Of course, businesses took some time to get established—Mma Ramotswe understood this—but how long could one go on at a loss? She had a certain amount of money left over from her father’s estate, but she could not live on that forever. She should have listened to her father; he had wanted her to buy a butchery, and that would have been so much safer. What was the expression they used? A blue-chip investment, that was it. But where was the excitement in that?

  She thought of Mr J.L.B. Matekoni, proprietor of Tlokweng Road Speedy Motors. Now that was a business which would be making a profit. There was no shortage of customers, as everybody knew what a fine mechanic he was. That was the difference between them, she thought; he knew what he was doing, whereas she did not.

  Mma Ramotswe had known Mr J.L.B. Matekoni for years. He came from Mochudi, and his uncle had been a close friend of her father. Mr J.L.B. Matekoni was forty-five—ten years older than Mma Ramotswe, but he regarded himself as being a contemporary and often said, when making an observation about the world: “For people of our age …”

  He was a comfortable man, and she wondered why he had never married.
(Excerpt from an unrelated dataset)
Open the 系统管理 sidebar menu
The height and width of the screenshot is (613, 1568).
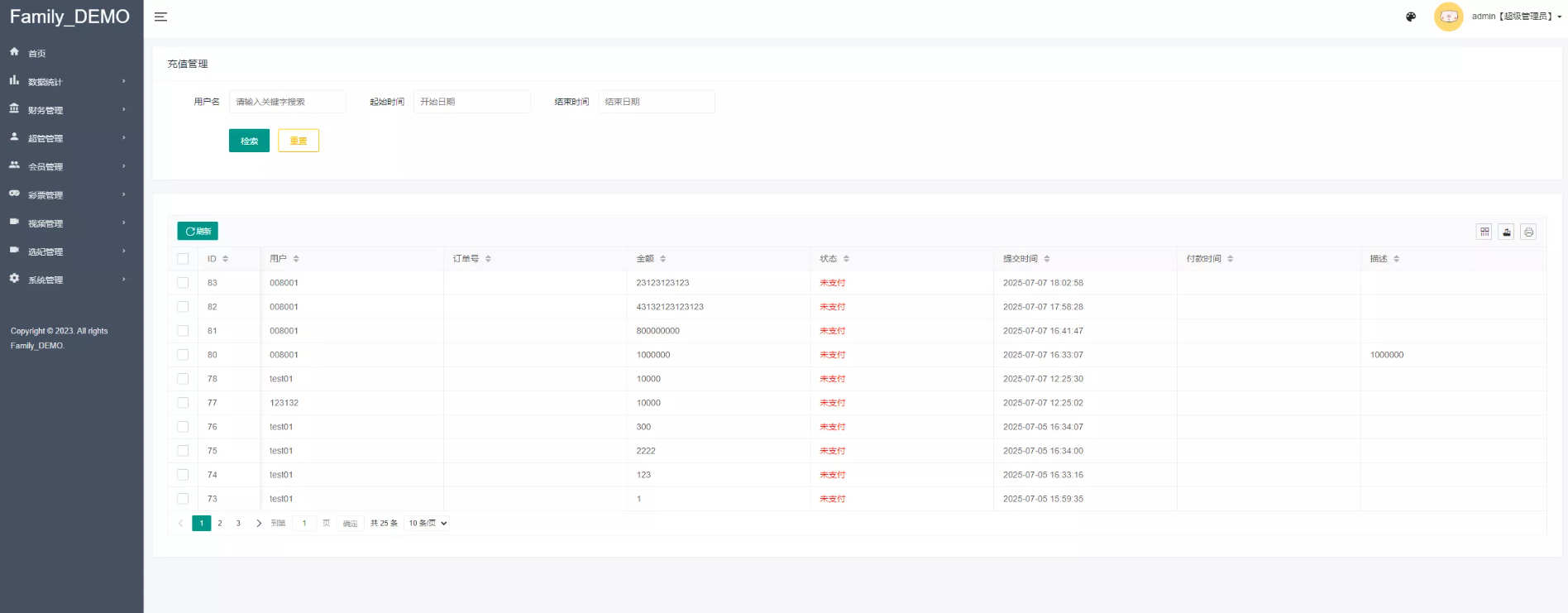coord(66,280)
He was not handsome, but he had an easy, reassuring face. He would have been the sort of husband that any woman would have liked to have about the house. He would fix things and stay in at night and perhaps even help with some of the domestic chores—something that so few men would ever dream of doing.

  But he had remained single, and lived alone in a large house near the old airfield. She sometimes saw him sitting on his verandah when she drove past—Mr J.L.B. Matekoni by himself, sitting on a chair, staring out at the trees that grew in his garden. What did a man like that think about? Did he sit there and reflect on how nice it would be to have a wife, with children running around the garden, or did he sit there and think about the garage and the cars he had fixed? It was impossible to tell.
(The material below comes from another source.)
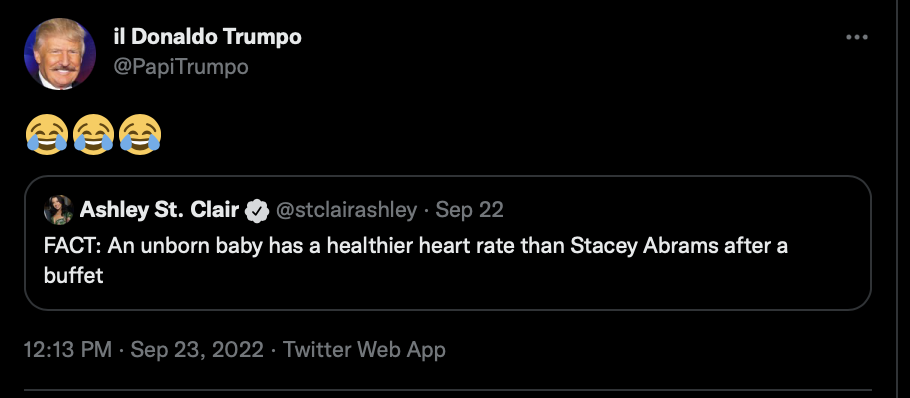Open Ashley St. Clair's name in quoted tweet
This screenshot has height=398, width=910.
pyautogui.click(x=159, y=210)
  She liked to call on him at the garage and talk to him in his greasy office with its piles of receipts and orders for spare parts. She liked to look at the calendars on the wall, with their simple pictures of the sort that men liked. She liked to drink tea from one of his mugs with the greasy fingerprints on the outside while his two assistants raised cars on jacks and cluttered and banged about underneath.

  Mr J.L.B. Matekoni enjoyed these sessions. They would talk about Mochudi, or politics, or just exchange the news of the day. He would tell her who was having trouble with his car, and what was wrong with it, and who had bought petrol that day, and where they said they were going.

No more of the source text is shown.